[[ Material to process open ]]
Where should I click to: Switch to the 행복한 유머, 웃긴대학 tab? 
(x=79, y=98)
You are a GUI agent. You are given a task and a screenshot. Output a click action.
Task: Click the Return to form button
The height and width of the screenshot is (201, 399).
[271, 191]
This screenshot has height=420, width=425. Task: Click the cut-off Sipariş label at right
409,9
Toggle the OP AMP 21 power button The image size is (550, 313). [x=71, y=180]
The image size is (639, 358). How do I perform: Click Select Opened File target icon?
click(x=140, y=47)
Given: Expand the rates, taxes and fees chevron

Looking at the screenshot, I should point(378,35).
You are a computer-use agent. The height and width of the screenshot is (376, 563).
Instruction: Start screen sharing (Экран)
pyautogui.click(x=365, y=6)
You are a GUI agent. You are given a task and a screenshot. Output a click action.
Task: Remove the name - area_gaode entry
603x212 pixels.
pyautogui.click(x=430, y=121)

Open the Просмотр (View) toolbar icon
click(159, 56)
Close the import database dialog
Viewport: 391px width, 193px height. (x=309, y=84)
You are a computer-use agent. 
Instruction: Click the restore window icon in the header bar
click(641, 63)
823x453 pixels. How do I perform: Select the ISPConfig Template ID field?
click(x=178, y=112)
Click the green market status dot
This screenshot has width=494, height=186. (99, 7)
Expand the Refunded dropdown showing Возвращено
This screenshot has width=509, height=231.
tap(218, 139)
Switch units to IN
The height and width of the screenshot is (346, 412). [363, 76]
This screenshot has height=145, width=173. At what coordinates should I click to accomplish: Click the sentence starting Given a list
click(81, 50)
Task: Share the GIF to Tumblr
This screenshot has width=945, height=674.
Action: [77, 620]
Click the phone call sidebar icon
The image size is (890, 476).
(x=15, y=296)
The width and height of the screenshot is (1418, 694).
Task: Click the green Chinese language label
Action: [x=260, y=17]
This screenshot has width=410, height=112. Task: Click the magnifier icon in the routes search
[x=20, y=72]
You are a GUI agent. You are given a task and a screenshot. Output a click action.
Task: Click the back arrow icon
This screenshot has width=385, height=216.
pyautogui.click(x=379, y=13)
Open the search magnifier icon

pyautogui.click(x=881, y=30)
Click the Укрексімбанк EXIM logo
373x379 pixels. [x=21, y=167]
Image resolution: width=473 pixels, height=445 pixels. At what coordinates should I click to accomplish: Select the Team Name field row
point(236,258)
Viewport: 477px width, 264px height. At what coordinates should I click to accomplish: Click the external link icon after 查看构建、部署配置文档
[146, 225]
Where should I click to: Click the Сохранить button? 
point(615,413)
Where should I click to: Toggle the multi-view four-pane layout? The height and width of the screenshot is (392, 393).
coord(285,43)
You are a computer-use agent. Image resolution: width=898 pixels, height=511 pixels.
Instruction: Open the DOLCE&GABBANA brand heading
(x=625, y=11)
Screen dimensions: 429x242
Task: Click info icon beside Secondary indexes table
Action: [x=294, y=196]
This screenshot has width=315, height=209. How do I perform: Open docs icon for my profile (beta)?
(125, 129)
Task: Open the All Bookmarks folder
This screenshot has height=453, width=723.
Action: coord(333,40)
[[ Material to process closed ]]
* _Activity_
Restate every record exactly, leaving nothing out.

* _Completed exercise_
Where should I click to: Switch to the 행복한 유머, 웃긴대학 tab? 
(x=79, y=98)
You are a GUI agent. You are given a task and a screenshot. Output a click action.
Task: Click the Return to form button
The height and width of the screenshot is (201, 399).
[271, 191]
This screenshot has height=420, width=425. Task: Click the cut-off Sipariş label at right
409,9
Toggle the OP AMP 21 power button The image size is (550, 313). [x=71, y=180]
The image size is (639, 358). How do I perform: Click Select Opened File target icon?
click(x=140, y=47)
Given: Expand the rates, taxes and fees chevron

Looking at the screenshot, I should point(378,35).
You are a computer-use agent. The height and width of the screenshot is (376, 563).
Instruction: Start screen sharing (Экран)
pyautogui.click(x=365, y=6)
You are a GUI agent. You are given a task and a screenshot. Output a click action.
Task: Remove the name - area_gaode entry
603x212 pixels.
pyautogui.click(x=430, y=121)

Open the Просмотр (View) toolbar icon
click(159, 56)
Close the import database dialog
Viewport: 391px width, 193px height. (x=309, y=84)
You are a computer-use agent. 
Instruction: Click the restore window icon in the header bar
click(641, 63)
823x453 pixels. How do I perform: Select the ISPConfig Template ID field?
click(x=178, y=112)
Click the green market status dot
This screenshot has width=494, height=186. (99, 7)
Expand the Refunded dropdown showing Возвращено
This screenshot has width=509, height=231.
tap(218, 139)
Switch units to IN
The height and width of the screenshot is (346, 412). [363, 76]
This screenshot has height=145, width=173. At what coordinates should I click to accomplish: Click the sentence starting Given a list
click(81, 50)
Task: Share the GIF to Tumblr
This screenshot has width=945, height=674.
Action: [77, 620]
Click the phone call sidebar icon
The image size is (890, 476).
(x=15, y=296)
The width and height of the screenshot is (1418, 694).
Task: Click the green Chinese language label
Action: [x=260, y=17]
This screenshot has width=410, height=112. Task: Click the magnifier icon in the routes search
[x=20, y=72]
You are a GUI agent. You are given a task and a screenshot. Output a click action.
Task: Click the back arrow icon
This screenshot has width=385, height=216.
pyautogui.click(x=379, y=13)
Open the search magnifier icon

pyautogui.click(x=881, y=30)
Click the Укрексімбанк EXIM logo
373x379 pixels. [x=21, y=167]
Image resolution: width=473 pixels, height=445 pixels. At what coordinates should I click to accomplish: Select the Team Name field row
point(236,258)
Viewport: 477px width, 264px height. At what coordinates should I click to accomplish: Click the external link icon after 查看构建、部署配置文档
[146, 225]
Where should I click to: Click the Сохранить button? 
point(615,413)
Where should I click to: Toggle the multi-view four-pane layout? The height and width of the screenshot is (392, 393).
coord(285,43)
You are a computer-use agent. Image resolution: width=898 pixels, height=511 pixels.
Instruction: Open the DOLCE&GABBANA brand heading
(x=625, y=11)
Screen dimensions: 429x242
Task: Click info icon beside Secondary indexes table
Action: [x=294, y=196]
This screenshot has width=315, height=209. How do I perform: Open docs icon for my profile (beta)?
(125, 129)
Task: Open the All Bookmarks folder
This screenshot has height=453, width=723.
Action: coord(333,40)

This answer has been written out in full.